Вместо него вести о гибели родных начала разносить Анна Эгидия Расмуссен, вдова художника-мариниста Карла Расмуссена, того, что писал запрестольный образ в нашем храме. За многие годы она стала привычным обитателем дома скорби и пользовалась уважением. Муж ее при невыясненных обстоятельствах свалился за борт, возвращаясь из поездки в Гренландию. После гибели мужа она потеряла еще и восьмерых своих детей, все они умерли взрослыми. Осталась лишь дочь Августа Катинка, но она переехала в Америку.
Анна Эгидия Расмуссен жила на Тайльгаде, в большом доме с высокими окнами, спроектированном покойным мужем, в мансарде у него была мастерская. В своей округе она много лет служила опорой и утешением семьям, потерявшим близких на море, внезапно лишившимся отцов, братьев и сыновей. У нее была одна удивительная способность: она умела плакать так, как некоторые умеют петь. Это искусство. Плач, что бы там люди ни думали, это вовсе не поток неуправляемых чувств, изливающийся в слезах. Совсем напротив, плач — это русло для чувств, несущее их в сторону исцеления. Ее главной задачей было успокоить. Должно быть, так она и жила со своим мужем, человеком нервным, художником с чувствительной душой. Он бывал неприступным и задумчивым, часами мог стоять у кромки моря и глядеть вдаль, невзирая на погоду и самочувствие. Ей приходилось уводить его домой, замерзшего, кашляющего, а он между приступами кашля требовал оставить его в покое. А потом лежал с температурой, стуча зубами. И тогда возникала необходимость в том покое, что она приносила с собой, а он ее из-за этого обвинял в непонимании, в нежелании разделять его восторги и фантазии.

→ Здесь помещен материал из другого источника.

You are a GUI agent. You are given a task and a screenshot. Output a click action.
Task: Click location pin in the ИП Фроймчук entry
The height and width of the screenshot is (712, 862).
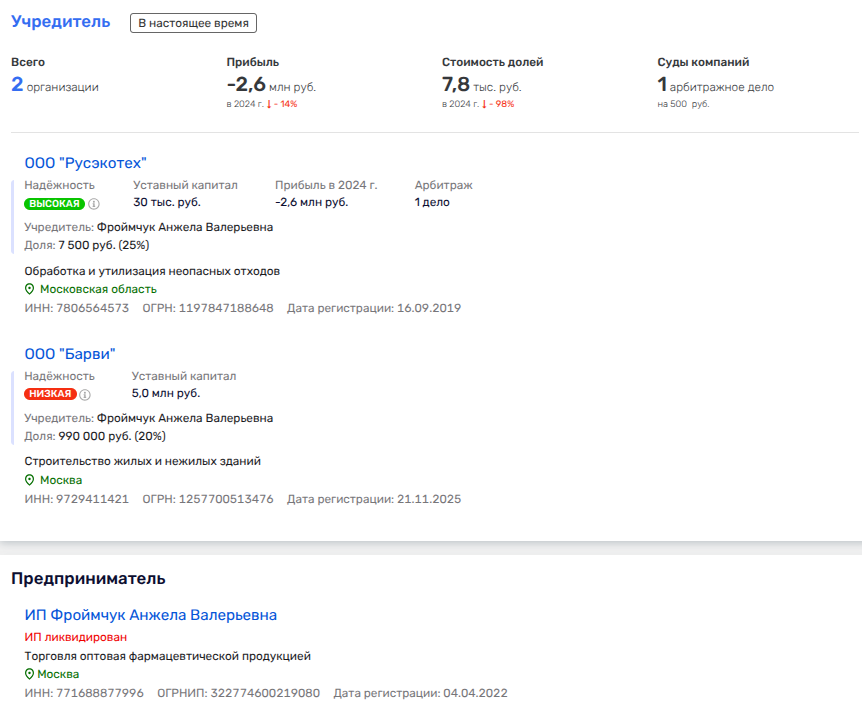coord(30,675)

Вдова стала вторым гостем во многих домах. Первой приходила смерть, а следом — Анна Эгидия. Не только для своих многочисленных внуков была она опорой и утешением, но и для обитателей всех домов в районе Тайльгаде. Если кто-то умирал, посылали за ней. И она приходила в своем поношенном платье из черного шелка, садилась посреди гостиной, отсылала взрослых и брала детей за руки. Если заболевала и попадала в больницу мать, а муж находился в море, то брала детей к себе. И снова и снова ее просили стать крестной, она как будто превратилась в стража у врат жизни и смерти.
— Вот и он потерпел крушение на берегу скелетов, — подумал Альберт, прослышав о затворничестве пастора. — Как он говорил о смерти, даже меня пронимало. Но разве знал он ее. Теперь знает. И молчит.
Альберт отправился к пастору взять на себя такое же послушание, как и вдова. Он чувствовал, что сны обязывают.
Его впустили в кабинет пастора. Абильгор сидел у окна и смотрел в сад. Там рос красный бук, темный и мрачный, словно не знал он ни весны, ни лета, а рос, окруженный вечной осенью, и края листьев уже почернели от мороза. Но розы, гордость супруги пастора, стояли в цвету.
Абильгор встал, подал Альберту руку и вернулся на место у окна. Альберт изложил свое дело. Пастор долго молчал. Затем уткнулся лицом в руки.
— Это нервы, — внезапно выговорил он.